> SHORT PROBLEM: Please collect every line of the items below that contains the word "icon", treating uppercase and lowercase as different.

[Screen-element location records]
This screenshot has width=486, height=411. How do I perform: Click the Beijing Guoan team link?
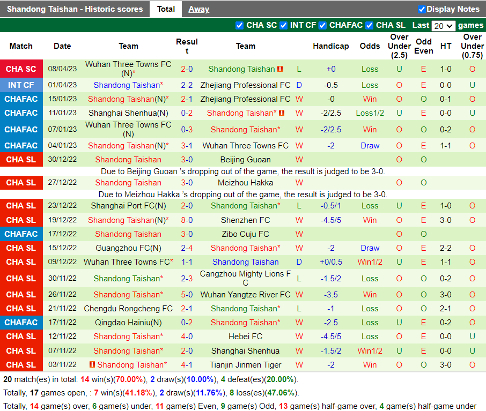click(245, 159)
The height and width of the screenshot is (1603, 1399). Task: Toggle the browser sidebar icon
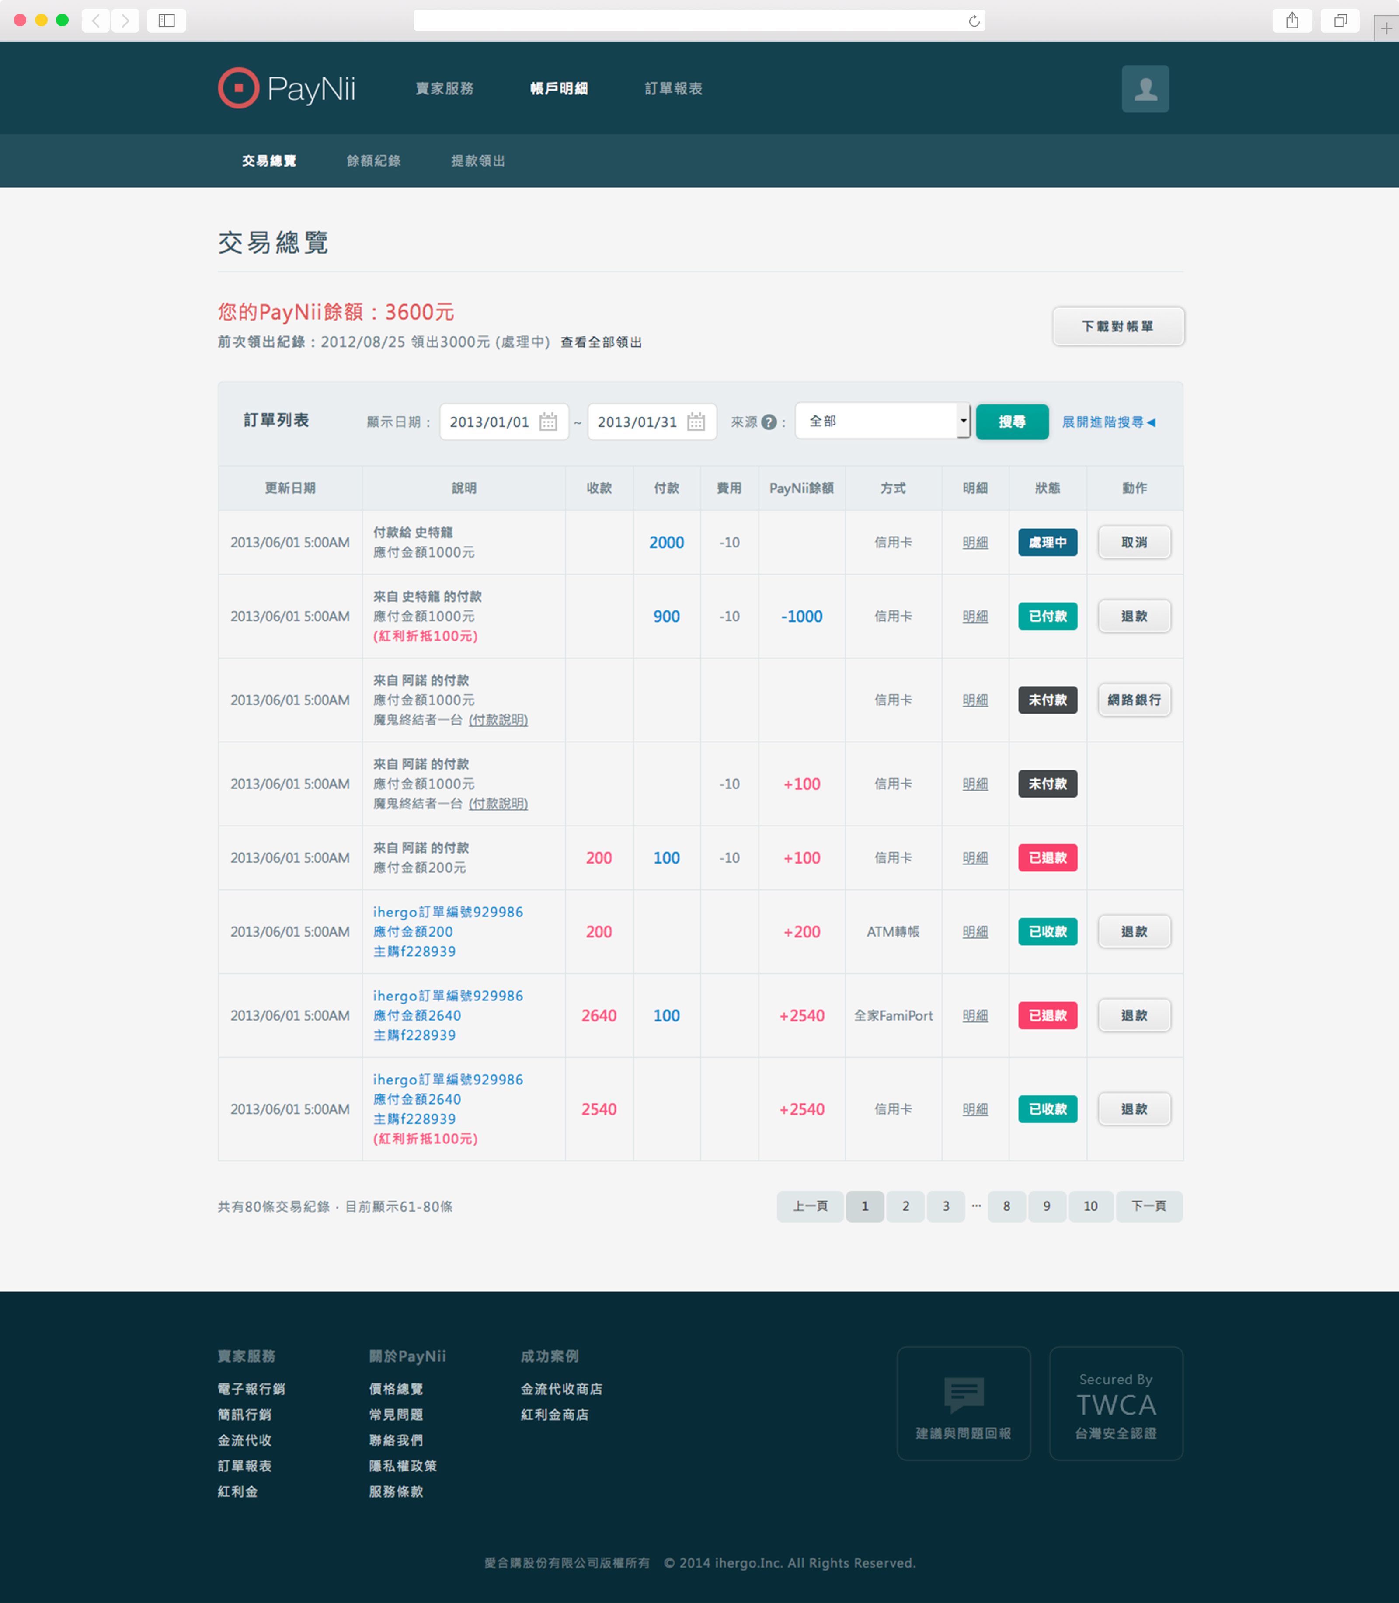click(166, 21)
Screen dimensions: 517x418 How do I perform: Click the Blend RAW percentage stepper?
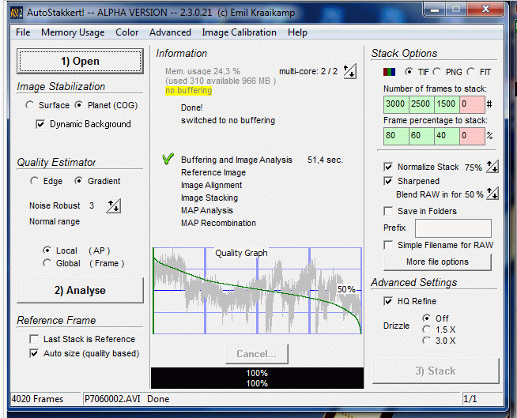(492, 194)
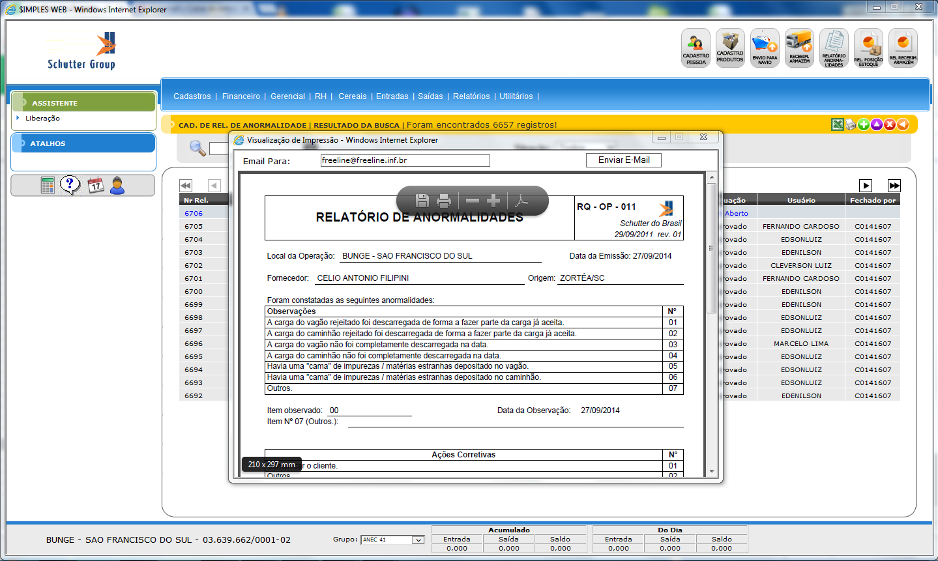Viewport: 938px width, 561px height.
Task: Click the green plus add-record icon
Action: [x=864, y=124]
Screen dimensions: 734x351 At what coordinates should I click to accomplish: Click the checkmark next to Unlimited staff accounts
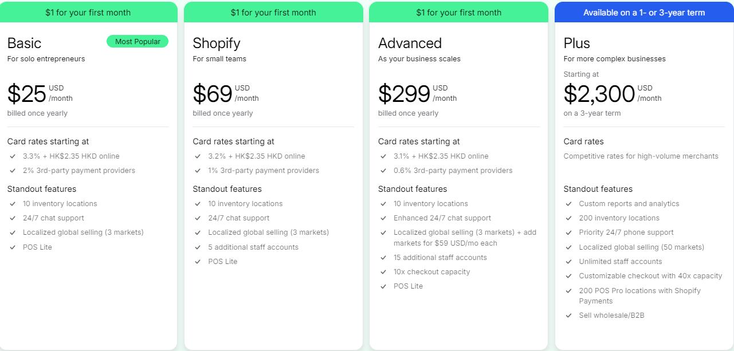tap(569, 261)
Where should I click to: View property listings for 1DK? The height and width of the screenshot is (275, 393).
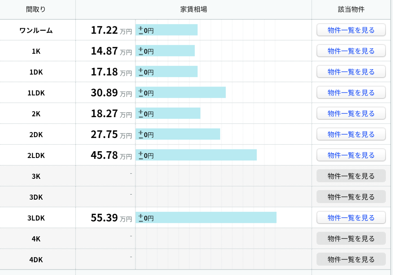[x=351, y=72]
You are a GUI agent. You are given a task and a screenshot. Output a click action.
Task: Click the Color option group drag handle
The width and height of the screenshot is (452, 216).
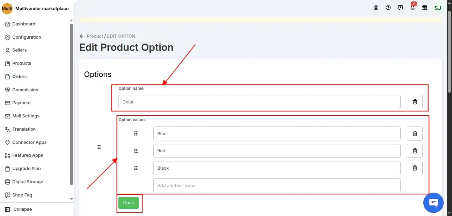pos(99,147)
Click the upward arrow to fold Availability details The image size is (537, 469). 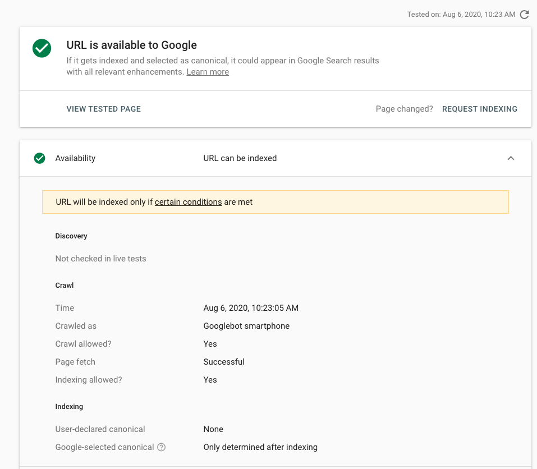(511, 158)
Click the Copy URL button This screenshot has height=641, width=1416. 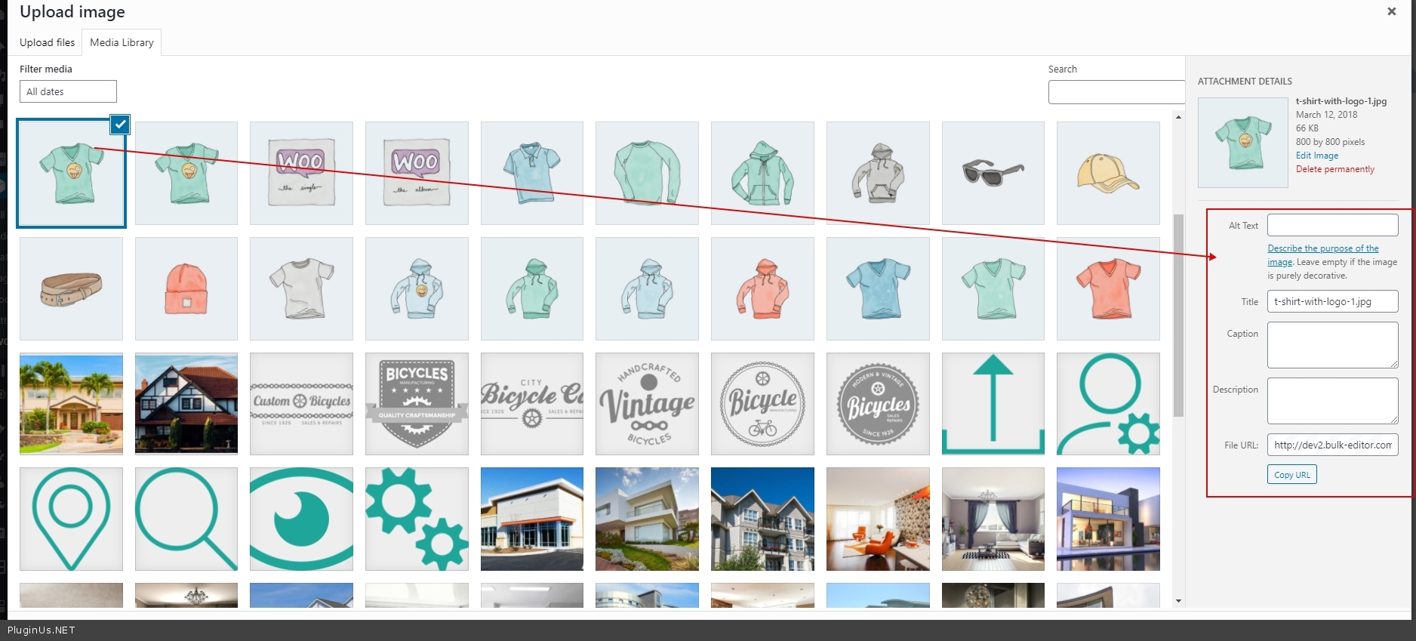pyautogui.click(x=1291, y=474)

> CORRECT RESULT:
The height and width of the screenshot is (1603, 1399). Task: Toggle the browser sidebar icon
Task: Click the green plus add-record icon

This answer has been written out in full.